# [WORK TO BE COMPLETED]
Word for word, set down the lines from the one that holds "Viewport: 1100px width, 407px height." through the final line of the listing below, and exclude every picture.
Top of EXERCISE DATA
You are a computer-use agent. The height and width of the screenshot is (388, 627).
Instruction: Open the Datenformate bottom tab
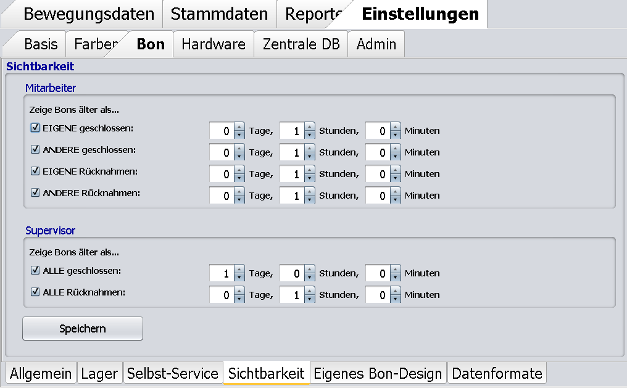(x=497, y=373)
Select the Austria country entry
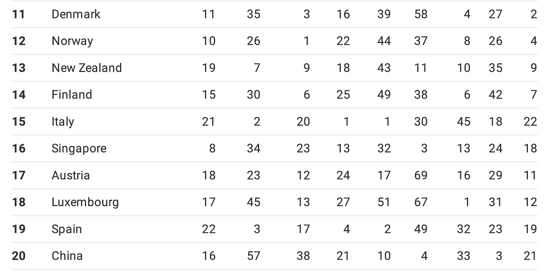The width and height of the screenshot is (558, 272). [70, 175]
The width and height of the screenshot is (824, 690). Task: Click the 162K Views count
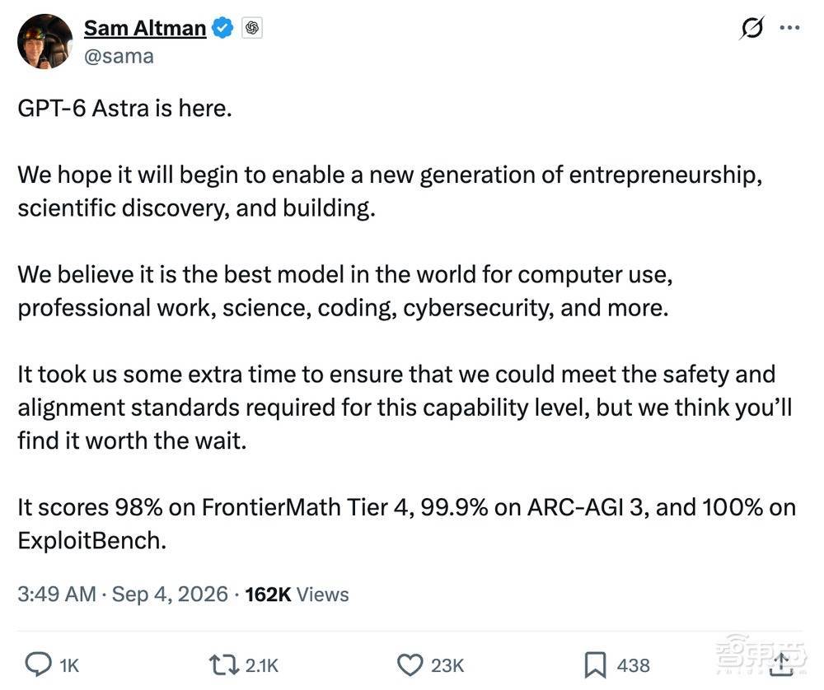297,594
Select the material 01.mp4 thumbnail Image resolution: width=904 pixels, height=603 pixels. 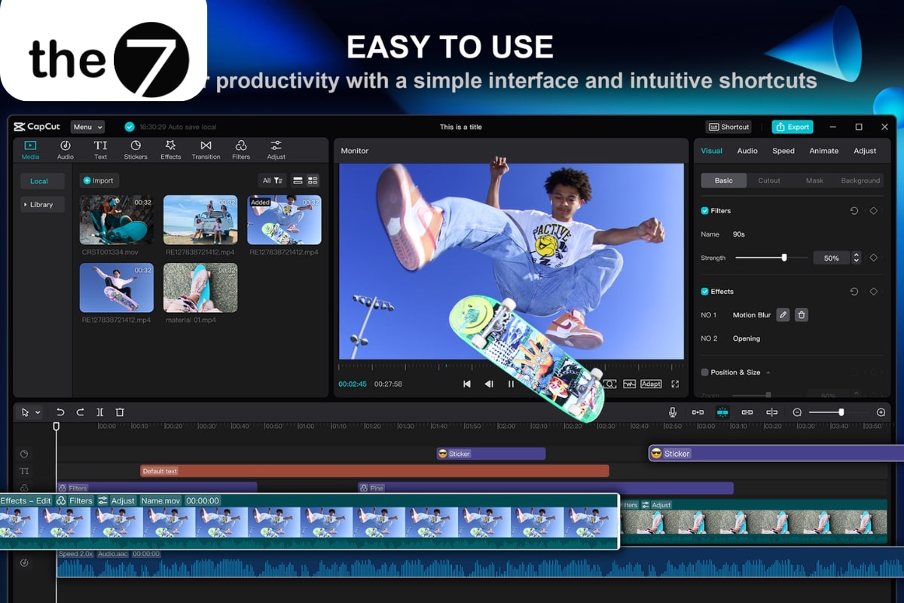point(200,288)
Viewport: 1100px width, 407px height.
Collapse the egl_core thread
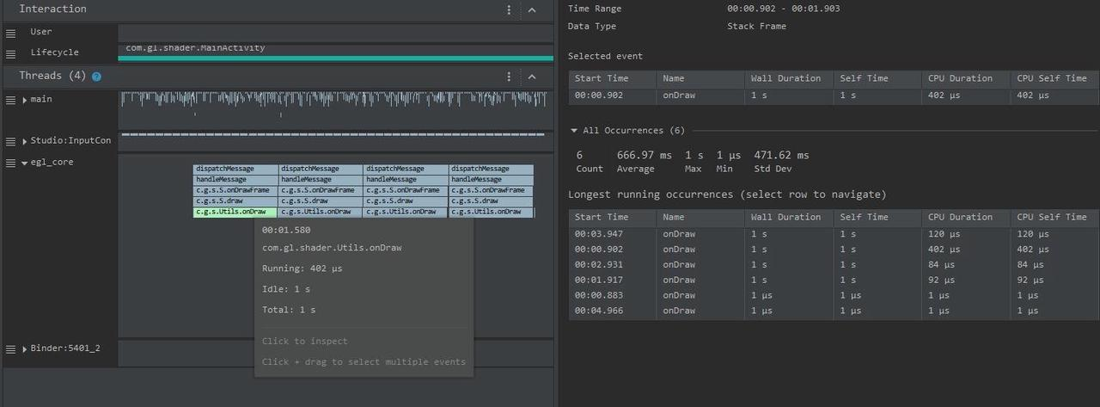pos(24,163)
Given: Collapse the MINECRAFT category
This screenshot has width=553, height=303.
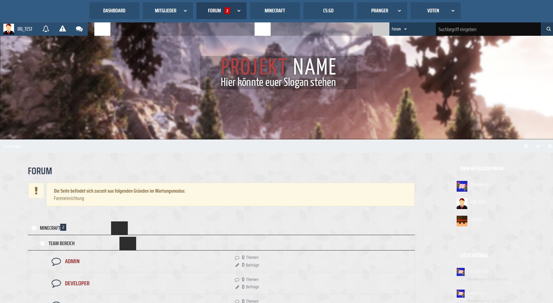Looking at the screenshot, I should tap(34, 228).
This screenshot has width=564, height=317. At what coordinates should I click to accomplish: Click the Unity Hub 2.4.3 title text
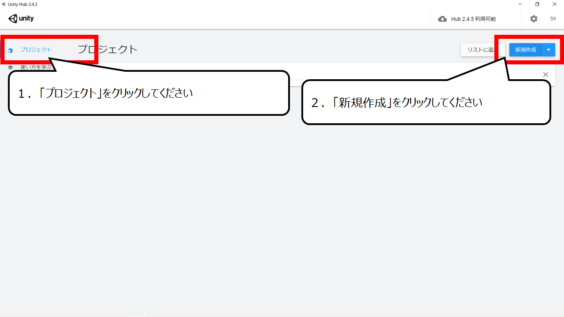coord(22,4)
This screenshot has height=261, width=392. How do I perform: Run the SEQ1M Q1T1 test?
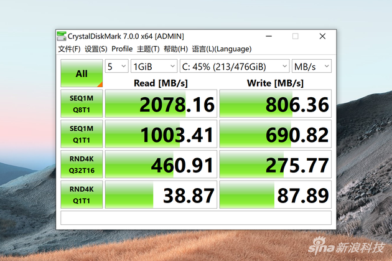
Bottom of EXERCISE DATA
# [RESPONSE TO THE TASK]
Viewport: 1100px width, 407px height.
Collapse the egl_core thread
pos(24,163)
Given: Collapse the MINECRAFT category
This screenshot has width=553, height=303.
Looking at the screenshot, I should tap(34, 228).
This screenshot has width=564, height=317. At what coordinates should I click to accomplish: Click the Unity Hub 2.4.3 title text
coord(22,4)
This screenshot has height=261, width=392. How do I perform: Run the SEQ1M Q1T1 test?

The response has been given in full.